Written task A:
Answer these questions about the recipe below, each on its own line:
(i) How much tequila does the ingredient list call for?
(ii) For how long, and over what heat, are the garlic and jalapeno sautéed?
(iii) How much longer do the breasts cook after being turned over?

## BEGIN Text passage

Two, one-pound Chicken breasts, sliced laterally to provide four thin breasts.

1 t. Olive Oil
6 crushed garlic cloves
1/2 minced Fresh Jalapeno Pepper

1/2 Cup White Wine (no oaky chardonnays)
1/2 Cup Tequila (I use José...)
All the juice squeezed from two large Limes

1 T. Chili powder
1 t. Cayenne Pepper
1 t.  Black Pepper
1 t. Sea Salt

*Instructions*

1) Sautée garlic and jalapeno in Olive oil over medium heat 5 minutes.

2) Add Wine, Tequila, and Lime Juice.  Scrape any burned garlic off of pan, but leave in mixture.

3) Arrange  chicken in pan.  Sprinkle Chili, cayenne, black pepper, and salt on top of breasts. (Use it all, you will not be seasoning the reverse sides. Don't worry if some spices land in the liquid).  Cook 5 minutes over medium-high heat.

4) Turn Breasts over and cook until finished (5 -10 minutes more).

## END Text passage
## BEGIN Supplied entries

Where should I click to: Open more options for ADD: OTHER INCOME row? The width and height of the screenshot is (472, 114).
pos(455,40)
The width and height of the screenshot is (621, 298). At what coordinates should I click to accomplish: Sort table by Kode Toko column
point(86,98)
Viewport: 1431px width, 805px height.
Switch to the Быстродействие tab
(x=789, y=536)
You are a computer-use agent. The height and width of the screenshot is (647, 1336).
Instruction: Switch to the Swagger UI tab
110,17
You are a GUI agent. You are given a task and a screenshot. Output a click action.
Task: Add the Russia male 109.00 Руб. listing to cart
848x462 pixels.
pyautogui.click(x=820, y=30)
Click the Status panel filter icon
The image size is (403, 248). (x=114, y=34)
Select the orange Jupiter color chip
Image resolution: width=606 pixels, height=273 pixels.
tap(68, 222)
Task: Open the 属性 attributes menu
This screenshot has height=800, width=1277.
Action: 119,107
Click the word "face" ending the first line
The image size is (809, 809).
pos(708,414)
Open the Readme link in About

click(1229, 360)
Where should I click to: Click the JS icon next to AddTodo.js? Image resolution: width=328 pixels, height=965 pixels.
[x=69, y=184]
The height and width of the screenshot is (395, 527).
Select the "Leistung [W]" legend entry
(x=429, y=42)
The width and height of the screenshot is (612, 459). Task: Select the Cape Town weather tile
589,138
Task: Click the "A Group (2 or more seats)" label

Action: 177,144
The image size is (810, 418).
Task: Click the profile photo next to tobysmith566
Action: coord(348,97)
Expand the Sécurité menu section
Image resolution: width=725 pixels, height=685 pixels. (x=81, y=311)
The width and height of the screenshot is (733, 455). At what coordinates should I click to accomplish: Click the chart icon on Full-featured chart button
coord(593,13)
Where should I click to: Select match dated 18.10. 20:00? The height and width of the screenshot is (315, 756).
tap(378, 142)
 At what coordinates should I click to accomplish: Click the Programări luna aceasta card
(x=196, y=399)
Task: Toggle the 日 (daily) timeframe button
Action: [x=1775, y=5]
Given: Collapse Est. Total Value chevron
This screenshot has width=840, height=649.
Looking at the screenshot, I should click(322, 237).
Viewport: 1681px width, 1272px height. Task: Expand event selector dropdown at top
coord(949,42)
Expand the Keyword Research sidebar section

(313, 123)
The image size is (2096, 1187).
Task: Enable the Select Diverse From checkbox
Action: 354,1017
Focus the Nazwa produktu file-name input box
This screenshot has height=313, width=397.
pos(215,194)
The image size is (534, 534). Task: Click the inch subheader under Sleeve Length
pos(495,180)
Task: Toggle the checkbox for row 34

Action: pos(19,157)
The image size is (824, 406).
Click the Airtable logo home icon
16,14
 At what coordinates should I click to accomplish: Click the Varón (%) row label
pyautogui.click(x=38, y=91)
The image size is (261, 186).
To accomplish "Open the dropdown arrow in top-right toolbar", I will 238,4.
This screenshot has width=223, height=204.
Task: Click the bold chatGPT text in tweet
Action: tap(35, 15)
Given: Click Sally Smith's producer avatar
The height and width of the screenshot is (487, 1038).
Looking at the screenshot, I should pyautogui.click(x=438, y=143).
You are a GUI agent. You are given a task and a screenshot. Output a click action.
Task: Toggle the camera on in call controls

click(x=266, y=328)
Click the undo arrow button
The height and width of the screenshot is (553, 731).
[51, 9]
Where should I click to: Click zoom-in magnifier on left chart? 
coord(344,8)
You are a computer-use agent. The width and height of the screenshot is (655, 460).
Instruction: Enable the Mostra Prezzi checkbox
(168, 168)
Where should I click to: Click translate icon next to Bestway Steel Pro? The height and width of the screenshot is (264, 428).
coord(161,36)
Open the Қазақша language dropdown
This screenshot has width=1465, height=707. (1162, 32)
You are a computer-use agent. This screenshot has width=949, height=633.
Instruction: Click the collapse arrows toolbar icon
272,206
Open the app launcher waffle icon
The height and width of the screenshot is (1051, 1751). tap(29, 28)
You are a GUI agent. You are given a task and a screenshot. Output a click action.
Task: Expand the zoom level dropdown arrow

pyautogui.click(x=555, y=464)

## END Supplied entries

Written task B:
Duplicate the stretch of the records from their first line through the line containing "(x=429, y=42)", including both ends, character for character.

Written response A:
(i) 1/2 cup.
(ii) 5 minutes over medium heat.
(iii) 5 to 10 minutes more.

Written response B:
Where should I click to: Open more options for ADD: OTHER INCOME row? The width and height of the screenshot is (472, 114).
pos(455,40)
The width and height of the screenshot is (621, 298). At what coordinates should I click to accomplish: Sort table by Kode Toko column
point(86,98)
Viewport: 1431px width, 805px height.
Switch to the Быстродействие tab
(x=789, y=536)
You are a computer-use agent. The height and width of the screenshot is (647, 1336).
Instruction: Switch to the Swagger UI tab
110,17
You are a GUI agent. You are given a task and a screenshot. Output a click action.
Task: Add the Russia male 109.00 Руб. listing to cart
848x462 pixels.
pyautogui.click(x=820, y=30)
Click the Status panel filter icon
The image size is (403, 248). (x=114, y=34)
Select the orange Jupiter color chip
Image resolution: width=606 pixels, height=273 pixels.
tap(68, 222)
Task: Open the 属性 attributes menu
This screenshot has height=800, width=1277.
Action: 119,107
Click the word "face" ending the first line
The image size is (809, 809).
pos(708,414)
Open the Readme link in About

click(1229, 360)
Where should I click to: Click the JS icon next to AddTodo.js? Image resolution: width=328 pixels, height=965 pixels.
[x=69, y=184]
The height and width of the screenshot is (395, 527).
Select the "Leistung [W]" legend entry
(x=429, y=42)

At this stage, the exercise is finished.